On February 16, Magistrate Judge Sheri Pym issued an order to compel Apple to assist the FBI in searching a work-issued iPhone belonging to Syed Rizwan Farook, the suspected shooter in the December 2015 San Bernardino attack. In order to access the contents of the phone, the FBI asked Apple for custom software that would disable certain security mechanisms, allowing the agency to brute-force the password. Apple has been fighting that court order. The company and the Department of Justice were set to argue their positions in court on March 22.

Advertisement

Apple's lawyers called into the March 21 conference, agreeing to the government's request to cancel the hearing. But they also asked the judge to vacate the February 16 order. The order had been premised on the government's claim that Apple was the only party that could help them access the phone—now that the DOJ had turned up this "outside party," the order was invalid. The DOJ disagreed, saying that since the Justice Department wasn't sure whether the method would work, it would be premature.

While the judge sided with DOJ and left her February 16 order in place, she emphasized that "the order that was entered is unenforceable and is stayed." The judge said that she was "struggling" to see the difference between vacating the February 16 order and leaving it in place, since the order had no legal effect for the time being.

On March 1, in a hearing before the House Judiciary Committee, Rep. Trey Gowdy (R-SC) blasted Apple for flouting the law, by not complying with Magistrate Judge Pym's order. The judge's own remarks—while not directed at Gowdy—serve to rebutt him.

"I certainly don't think, let me just comment, that Apple's been flouting the order," said Magistrate Judge Pym in the meeting on March 21. "The order, essentially—it isn't—pending a final decision, there's not really—it's not in a stage that it could be enforced at this point."

The transcript also shows prosecutors backpedaling on some of the more hostile things they've said about Apple, claiming that they are "not saying anything nefarious about Apple."

Advertisement

Theodore Boutrous, one of the lawyers for Apple on this case, responded by quoting the government's own filings back to them. "Just on page 2 of their reply and opposition brief they declare, 'Apple's rhetoric is not only false, but is corrosive of the very institutions that are best able to safeguard our liberty and our rights.'"

Screenshot from the transcript.

While the DOJ canceled the court date ostensibly because an "outside party" had demonstrated a forensic technique at the last minute, the timing is still suspicious. The most likely forensic technique is one that experts have been discussing for weeks—in fact, Rep.
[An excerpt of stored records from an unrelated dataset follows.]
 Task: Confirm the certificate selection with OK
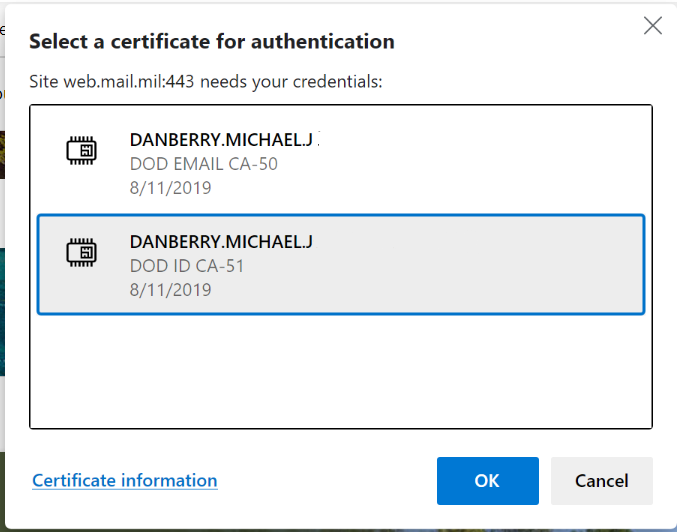pos(487,481)
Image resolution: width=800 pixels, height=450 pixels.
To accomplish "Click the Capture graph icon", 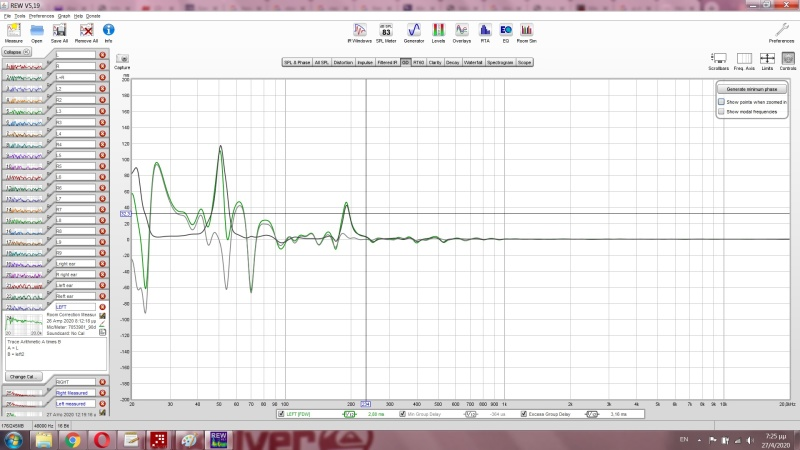I will point(123,59).
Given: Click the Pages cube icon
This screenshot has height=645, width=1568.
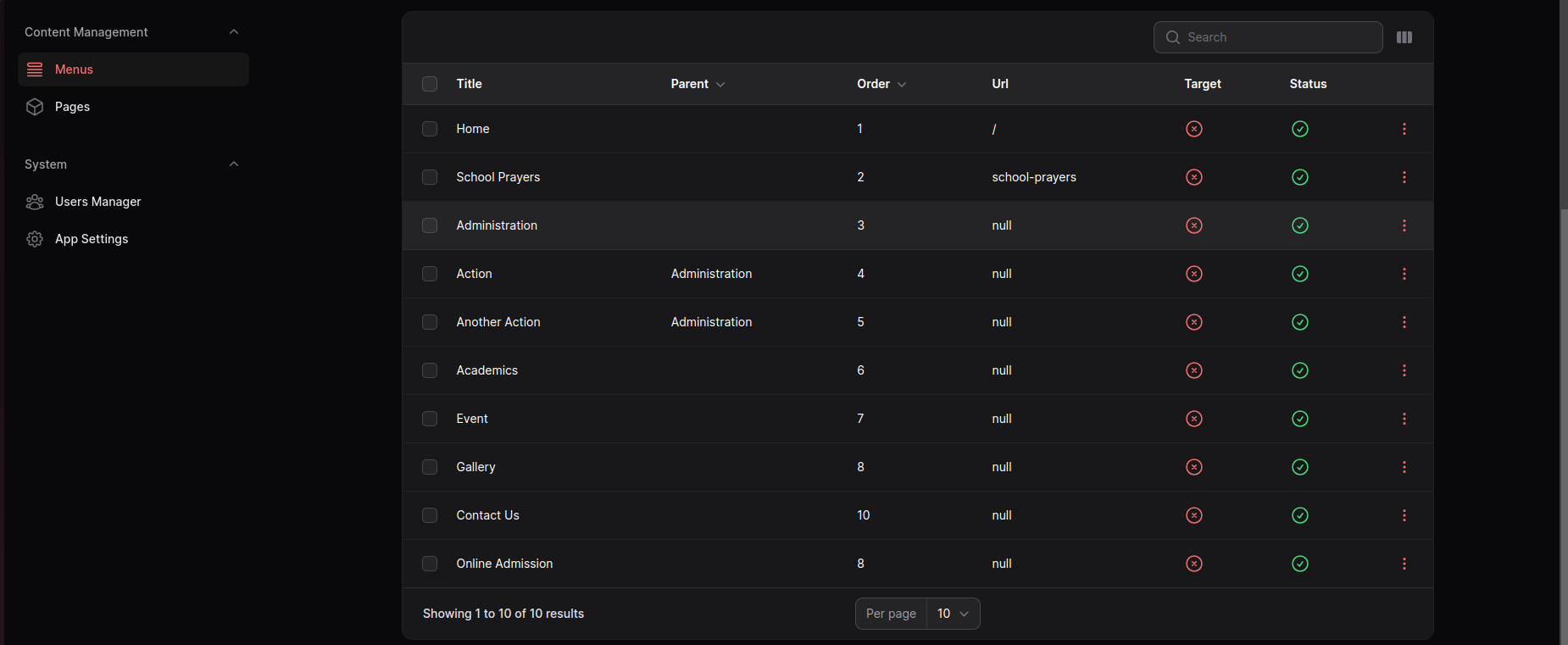Looking at the screenshot, I should (x=35, y=107).
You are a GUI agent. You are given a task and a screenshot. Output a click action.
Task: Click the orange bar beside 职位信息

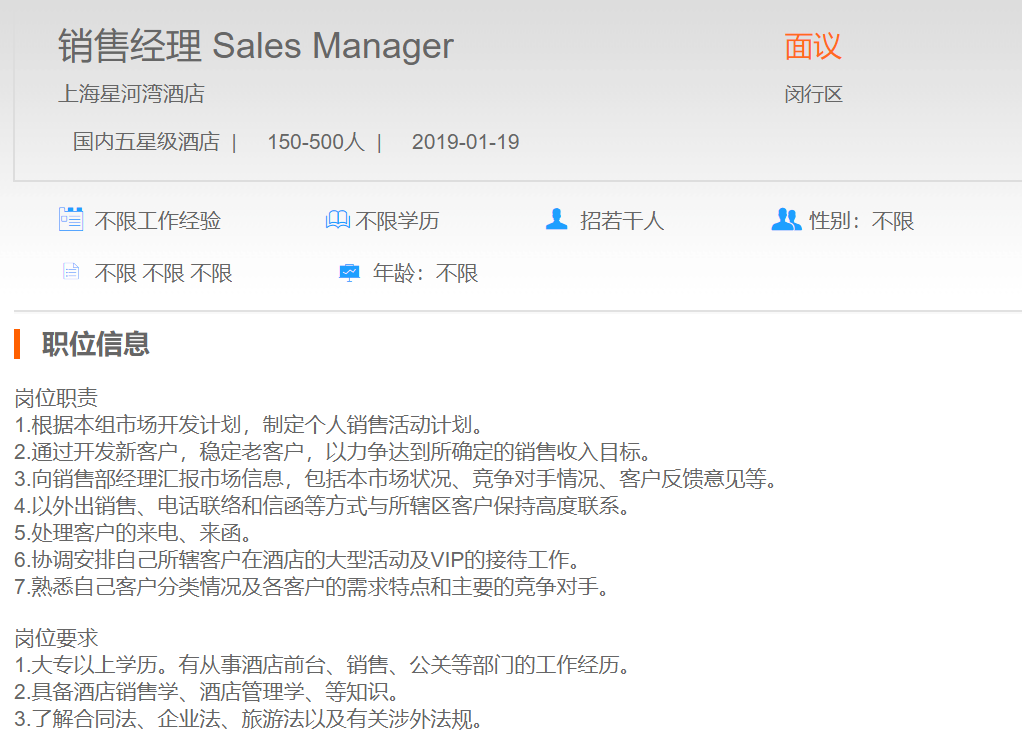click(17, 344)
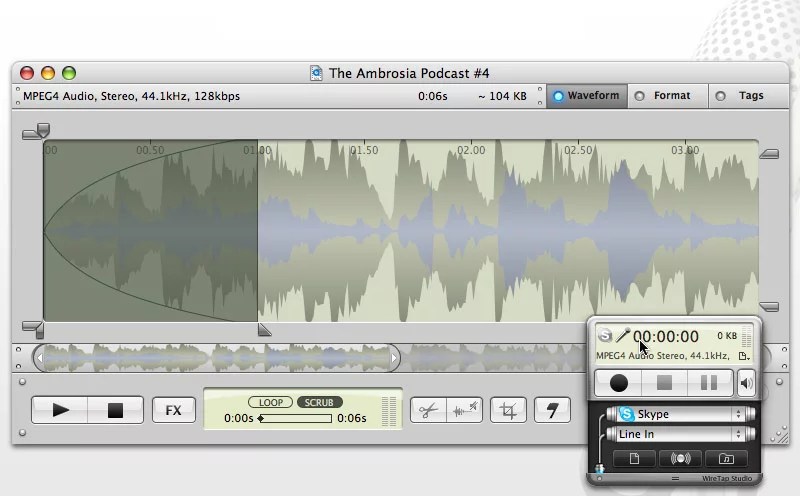The width and height of the screenshot is (800, 496).
Task: Enable the SCRUB mode
Action: click(319, 402)
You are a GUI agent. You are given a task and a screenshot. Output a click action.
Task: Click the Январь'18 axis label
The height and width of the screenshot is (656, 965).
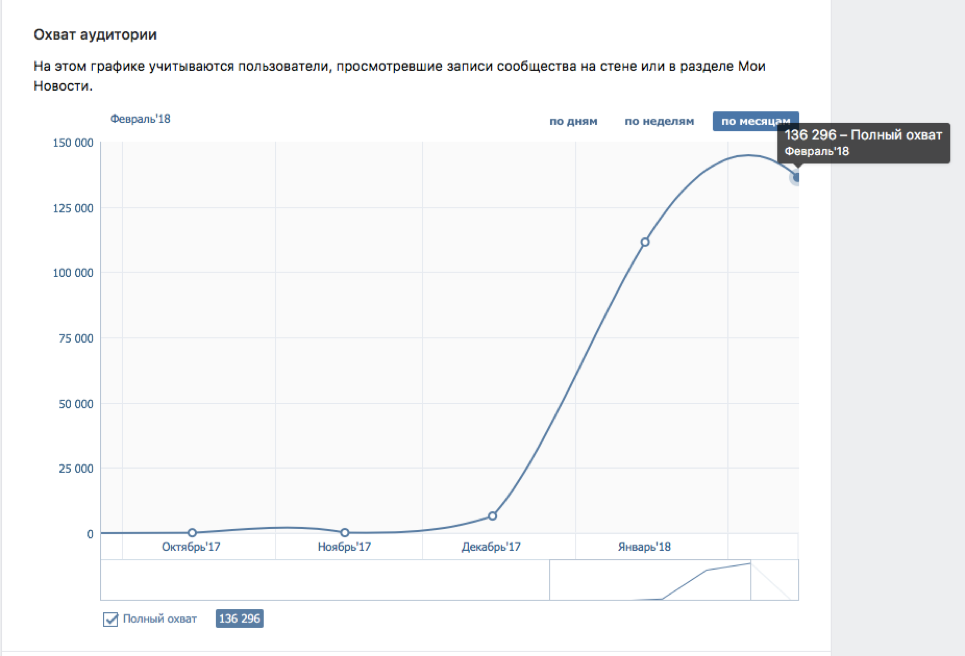(x=645, y=547)
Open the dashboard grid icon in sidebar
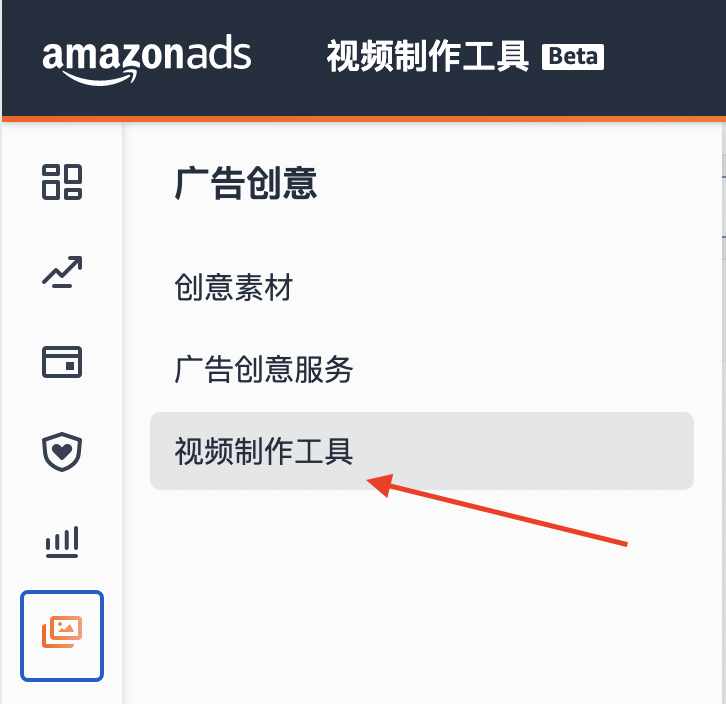Image resolution: width=726 pixels, height=704 pixels. click(62, 182)
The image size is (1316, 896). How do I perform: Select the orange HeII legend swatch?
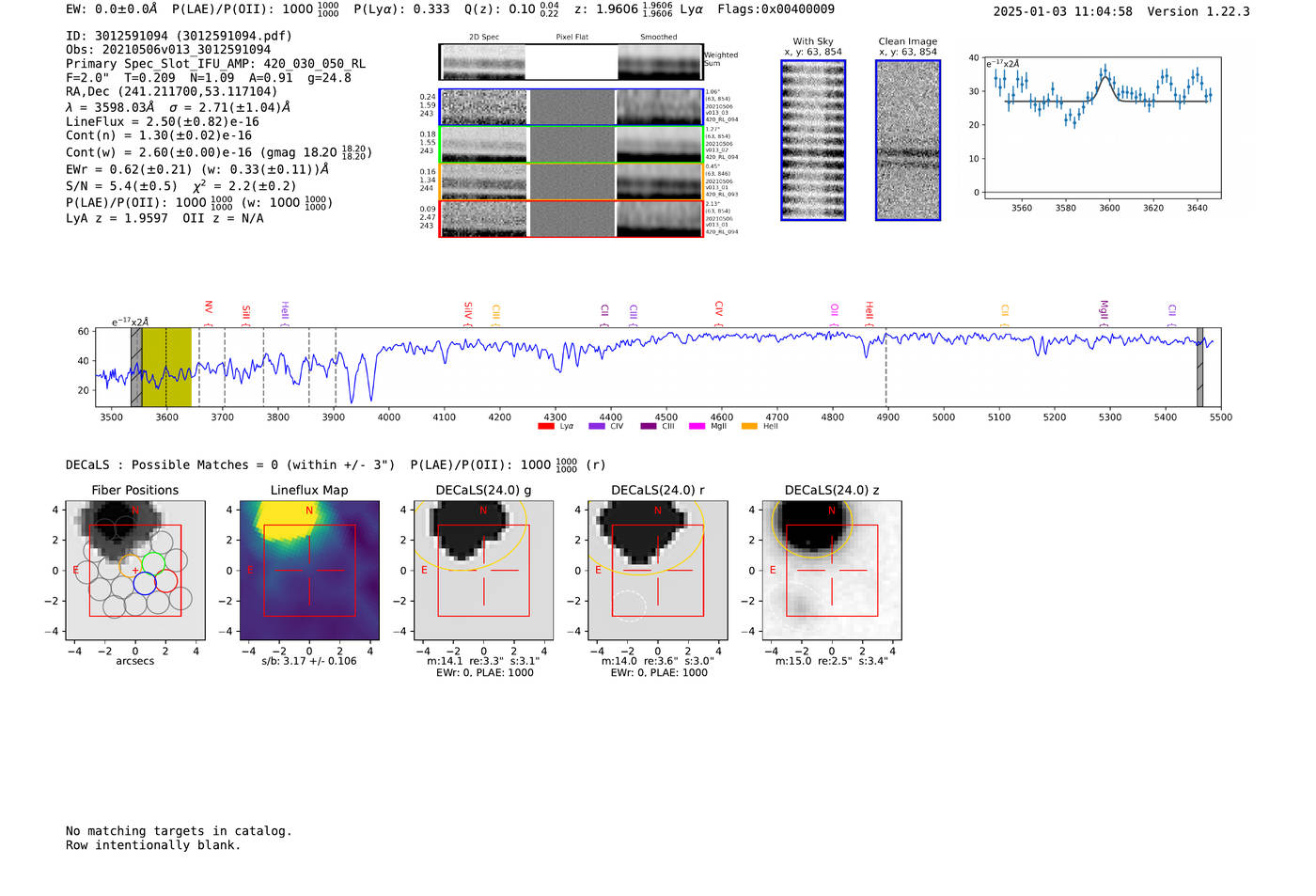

Darrell Issa (R-CA) even mentioned it to FBI Director James Comey in the House Judiciary Committee hearing on March 1.

Is the government retreating from the San Bernardino iPhone fight because its lawyers think the judge is likely to rule against them? It's possible. After a flood of amicus briefs and unprecedented media attention on a magisterial proceeding, Judge Pym might be having second thoughts about the order she issued on February 16. If the hearing had gone poorly for the government, the DOJ would have lost face on a national stage. But the DOJ hasn't fully backed out yet, and it still has an appeal in a similar case pending on the East Coast.

The government is due to file a status report in the San Bernardino case in two weeks, on April 5. At that point, the initial order to compel Apple might be vacated, and the iPhone backdoor fight—at least on this front—will be over.